## Exercise goal
The answer must be every line of the records below that contains the word "computer".

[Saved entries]
----------

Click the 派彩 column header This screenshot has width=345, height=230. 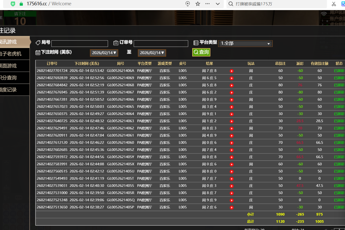coord(300,63)
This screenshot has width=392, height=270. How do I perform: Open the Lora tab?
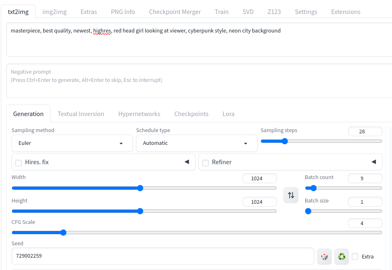pyautogui.click(x=228, y=114)
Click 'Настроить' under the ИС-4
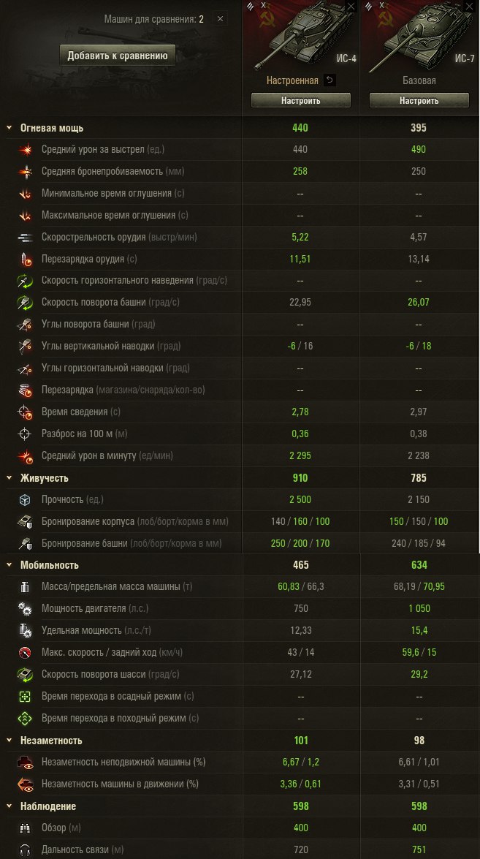The width and height of the screenshot is (480, 859). pos(300,101)
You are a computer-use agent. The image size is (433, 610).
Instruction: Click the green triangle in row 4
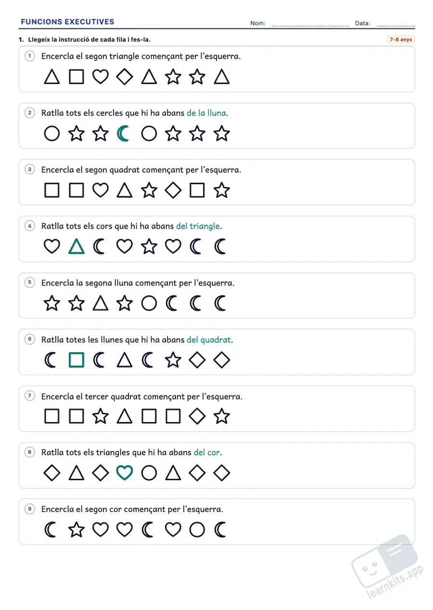pyautogui.click(x=76, y=247)
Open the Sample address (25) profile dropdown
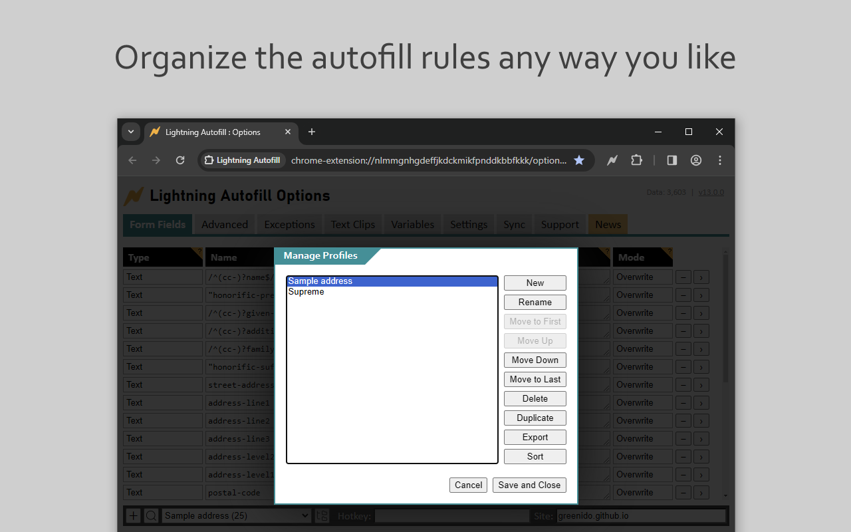 click(x=236, y=515)
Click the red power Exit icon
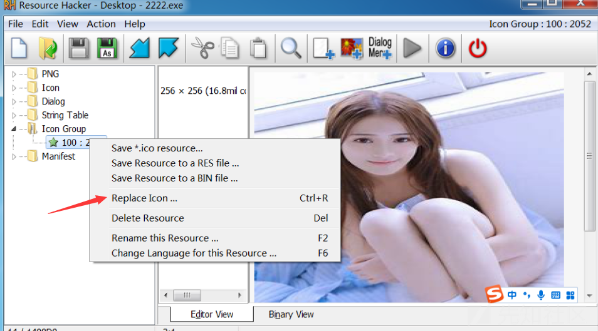This screenshot has height=331, width=598. [x=478, y=48]
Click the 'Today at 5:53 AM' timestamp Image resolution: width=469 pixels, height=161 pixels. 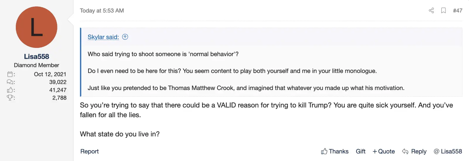tap(102, 11)
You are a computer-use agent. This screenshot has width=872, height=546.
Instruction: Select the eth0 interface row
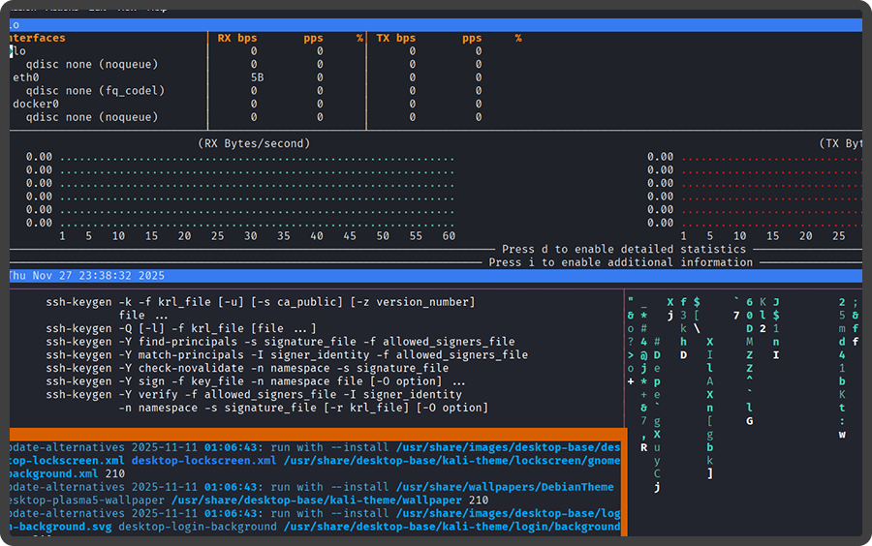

----------

## Exercise output
You are a computer-use agent. The image size is (433, 610).
You are a computer-use agent. This screenshot has width=872, height=546.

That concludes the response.